DATA TO PROCESS:
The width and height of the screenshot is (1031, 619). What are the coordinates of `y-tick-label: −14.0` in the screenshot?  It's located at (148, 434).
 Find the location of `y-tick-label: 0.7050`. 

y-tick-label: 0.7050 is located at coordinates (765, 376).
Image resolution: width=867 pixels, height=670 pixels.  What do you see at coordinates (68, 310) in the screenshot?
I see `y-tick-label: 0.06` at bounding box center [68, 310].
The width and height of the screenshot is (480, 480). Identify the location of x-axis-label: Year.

---

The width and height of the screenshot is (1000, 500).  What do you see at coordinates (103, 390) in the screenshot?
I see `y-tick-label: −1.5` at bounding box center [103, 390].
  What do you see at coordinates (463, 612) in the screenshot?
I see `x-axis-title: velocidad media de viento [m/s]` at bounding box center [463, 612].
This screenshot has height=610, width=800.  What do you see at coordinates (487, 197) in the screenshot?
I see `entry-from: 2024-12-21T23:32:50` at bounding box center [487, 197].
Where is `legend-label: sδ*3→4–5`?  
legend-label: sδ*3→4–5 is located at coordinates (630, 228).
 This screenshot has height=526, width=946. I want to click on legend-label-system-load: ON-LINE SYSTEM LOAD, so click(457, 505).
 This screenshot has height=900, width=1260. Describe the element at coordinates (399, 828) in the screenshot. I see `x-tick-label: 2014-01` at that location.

---

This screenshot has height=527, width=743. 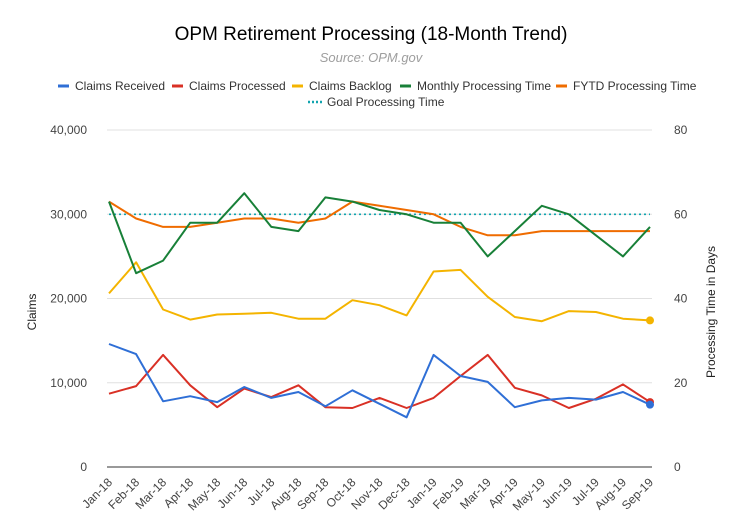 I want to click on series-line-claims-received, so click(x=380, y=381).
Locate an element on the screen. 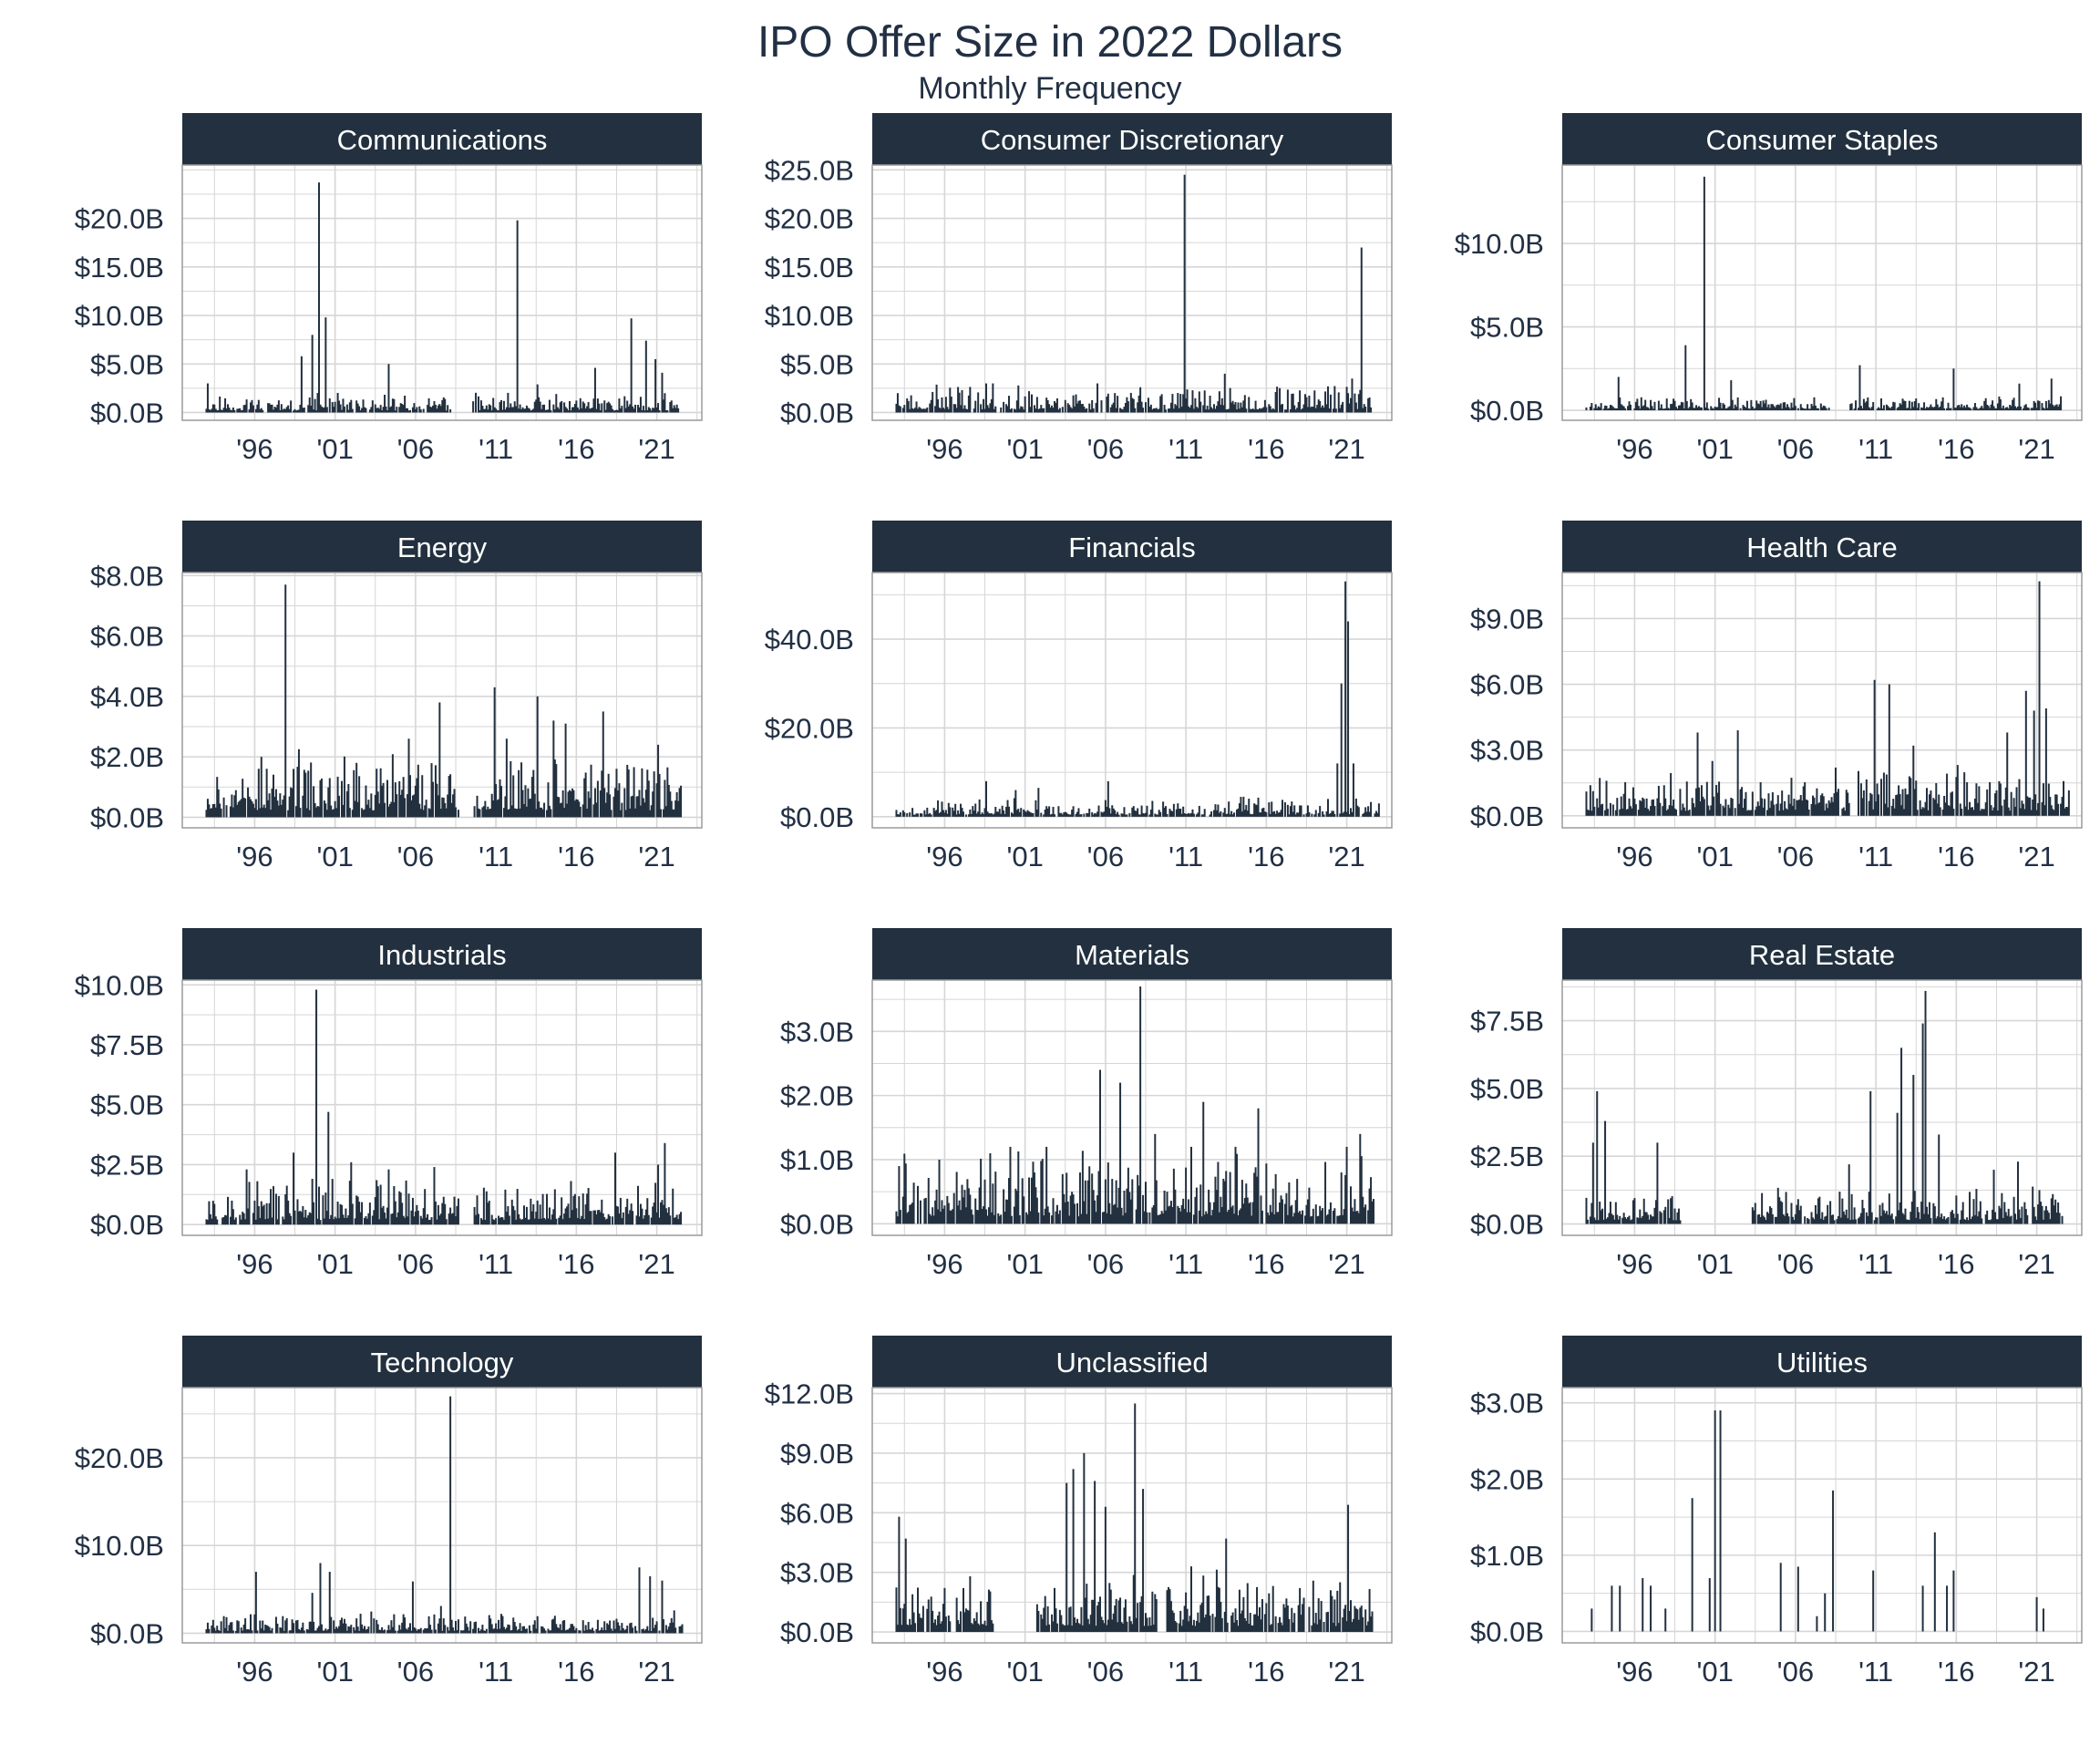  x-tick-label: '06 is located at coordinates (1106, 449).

INSTRUCTIONS TO FOLLOW:
Revise the listing from the line containing "The width and height of the screenshot is (1031, 619)." to the line containing "center [68, 310].", changing "location" to "position" and leaving everything else unchanged. Return only those lines.

RESPONSE AREA:
The width and height of the screenshot is (1031, 619). What are the coordinates of `y-tick-label: −14.0` in the screenshot?  It's located at (148, 434).
 Find the position of `y-tick-label: 0.7050`. 

y-tick-label: 0.7050 is located at coordinates (765, 376).
Image resolution: width=867 pixels, height=670 pixels.  What do you see at coordinates (68, 310) in the screenshot?
I see `y-tick-label: 0.06` at bounding box center [68, 310].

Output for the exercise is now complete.